La conscience d’une démarche éthique doit progresser dans l’entreprise afin que les collaborateurs se sentent concernés. Il ne s’agit pas d’élaborer un code éthique pour « la forme » ou pour remplir les conditions légales en cas de contrôle mais bien de diffuser des valeurs parmi tous les salariés et les parties prenantes.
Pour ce faire, la définition de l’Éthique dans les affaires doit être abordée avec pragmatisme et au cas par cas en rappelant que l’éthique est d’abord une question de comportement au quotidien avec ses collègues de travail, les fournisseurs, les clients ou tous les autres acteurs. La diffusion de ces valeurs doit être globale. D’ailleurs, en cas de contrôle pour donner suite à des suspicions de faits de corruption ou d’autres infractions, le magistrat prendra comme faisceau d’indices le fait qu’une véritable volonté politique d’intégrer cette culture au sein de l’entreprise a été réellement insufflée par l’équipe dirigeante.
Ainsi, on constate que quel que soit le secteur de l’entreprise, il est aujourd’hui impossible d’ignorer les obligations juridiques dites de « compliance » qui imposent la codification sincère d’une charte éthique propre à l’entreprise. Diriger une entreprise avec une éthique et des valeurs claires ainsi qu’un engagement solide en termes de responsabilité sociale prend tout son sens dans le monde des affaires.
A ce titre, il est intéressant de souligner l’effort entrepris par la SNC LAVALIN après ses méandres judiciaires afin d’instaurer une culture de l’intégrité.
En effet, l’institut Ethisphere, chef de file mondial en matière de définition et de rehaussement des normes de pratiques éthiques dans les affaires, a délivré la certification convoitée Compliance Leader Verification pour 2021-2022 après avoir obtenu la reconnaissance pour 2019-2020. Le processus menant à l’octroi de la reconnaissance Compliance Leader Verification comporte un examen rigoureux du programme d’éthique et de conformité, ainsi que de la culture d’entreprise. Le processus comprend notamment le sondage de Ethics Quotient® (EQ).

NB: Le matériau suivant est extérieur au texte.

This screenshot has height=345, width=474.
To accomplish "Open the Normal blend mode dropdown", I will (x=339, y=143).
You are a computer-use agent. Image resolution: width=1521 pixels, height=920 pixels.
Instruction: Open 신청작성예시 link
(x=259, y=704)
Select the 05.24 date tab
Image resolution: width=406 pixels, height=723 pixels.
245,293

Jodie Fredericksen, conseillère principale en conformité chez Ethisphere a déclaré « Nous sommes ravis de reconnaître SNC-Lavalin pour son programme exemplaire. Grâce à son fort leadership, à la structure solide de son programme et à son engagement à l’égard des pratiques exemplaires, l’entreprise a réussi avec brio à promouvoir une culture d’intégrité ».
Ce qui a été pris en compte c’estomme indiqué précédemment, la véritable volonté politique de l’équipe dirigeante de mettre en place cette culture au sein de l’entreprise. Elle passe notamment par des campagnes de formation et de sensibilisation sur les dangers de la corruption, de la fraude, du harcèlement… Un des points importants qui doit être codifié dans la charte c’est la nécessité de protéger les lanceurs d’alertes en cas de suspicion d’infractions. L’anonymat ou la confidentialité du lanceur d’alerte doit ainsi être garantie.

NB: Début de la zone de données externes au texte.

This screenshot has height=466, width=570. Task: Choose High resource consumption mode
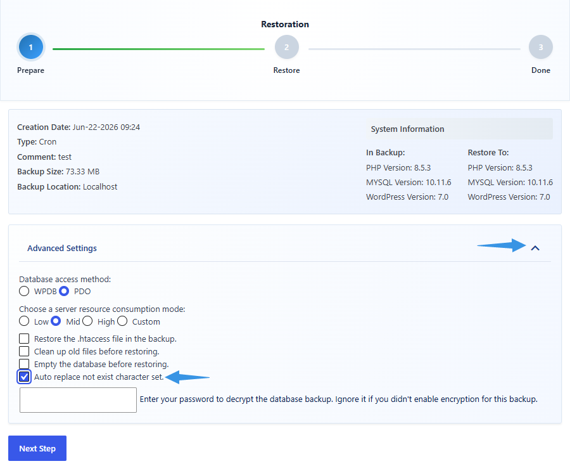tap(87, 321)
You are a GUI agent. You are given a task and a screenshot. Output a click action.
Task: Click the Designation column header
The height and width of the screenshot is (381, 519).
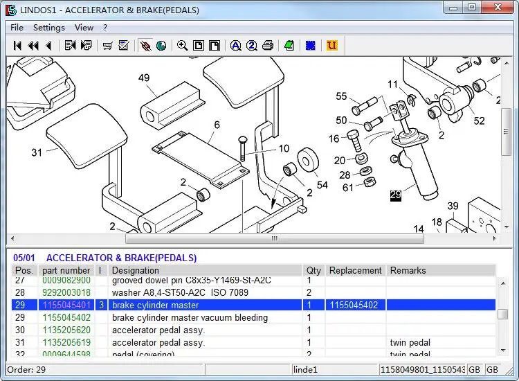coord(135,270)
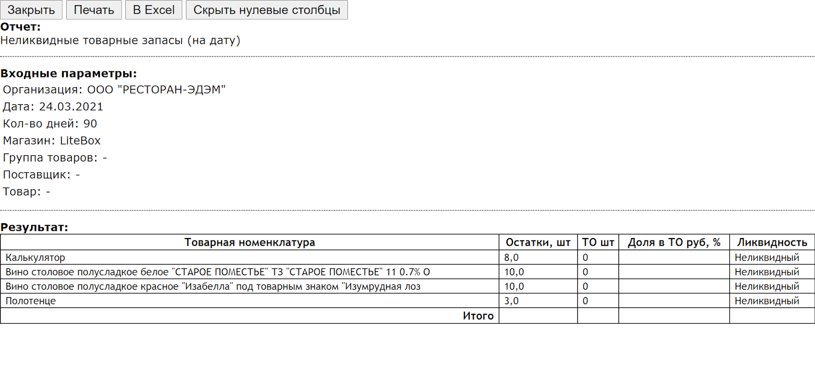Click the Полотенце product row
Viewport: 815px width, 371px height.
pyautogui.click(x=31, y=301)
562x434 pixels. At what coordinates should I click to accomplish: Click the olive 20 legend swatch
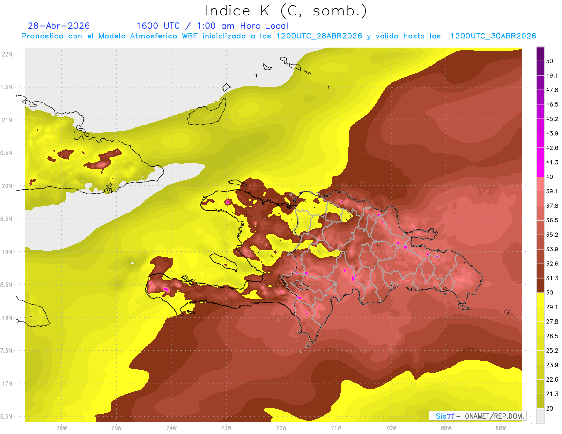pyautogui.click(x=540, y=401)
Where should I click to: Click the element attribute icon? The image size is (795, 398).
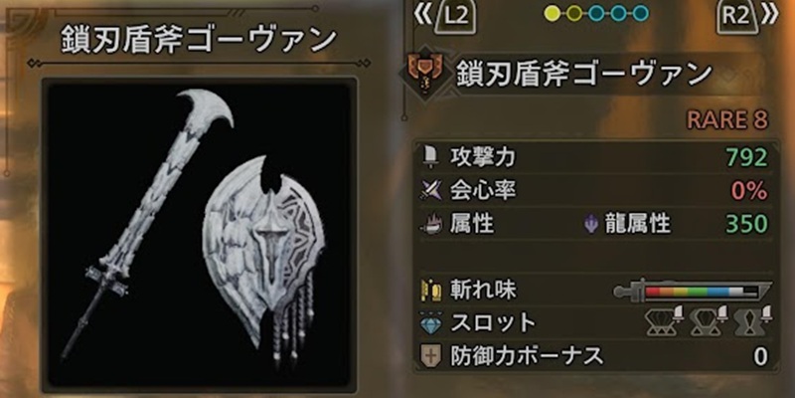click(430, 223)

L’éthique consiste donc à respecter un ensemble de règles auxquelles l’entreprise et ses employés adhèrent avec sincérité. La limite serait un peu « ce qui se fait et ce qui ne se fait pas… », déclare le professeur Gérard de Maupeou. « Les valeurs sont quant à elles plutôt individuelles, davantage liées à la façon dont les gens se comportent. » La loi, selon lui, est ainsi une simple façon de formaliser l’éthique, même si ce qui est parfois accepté comme loi peut se révéler contraire à l’éthique.

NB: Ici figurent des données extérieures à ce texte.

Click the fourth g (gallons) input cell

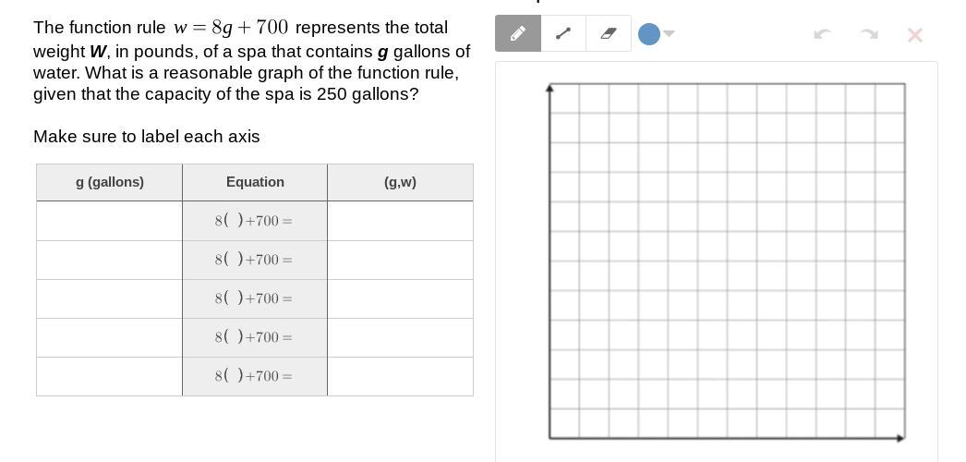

L’optimisation fiscale, par exemple, a beau être légale dans certains pays, cependant, est-il éthique de payer des taxes dans un autre pays ? Cela n’est pas certain…l’actualité met d’ailleurs en lumière « l’Éthique » avec l’affaire des « Pandora Papers ». Finalement, la plus grande difficulté dans un avenir proche sera de définir l’éthique des affaires dans un contexte international.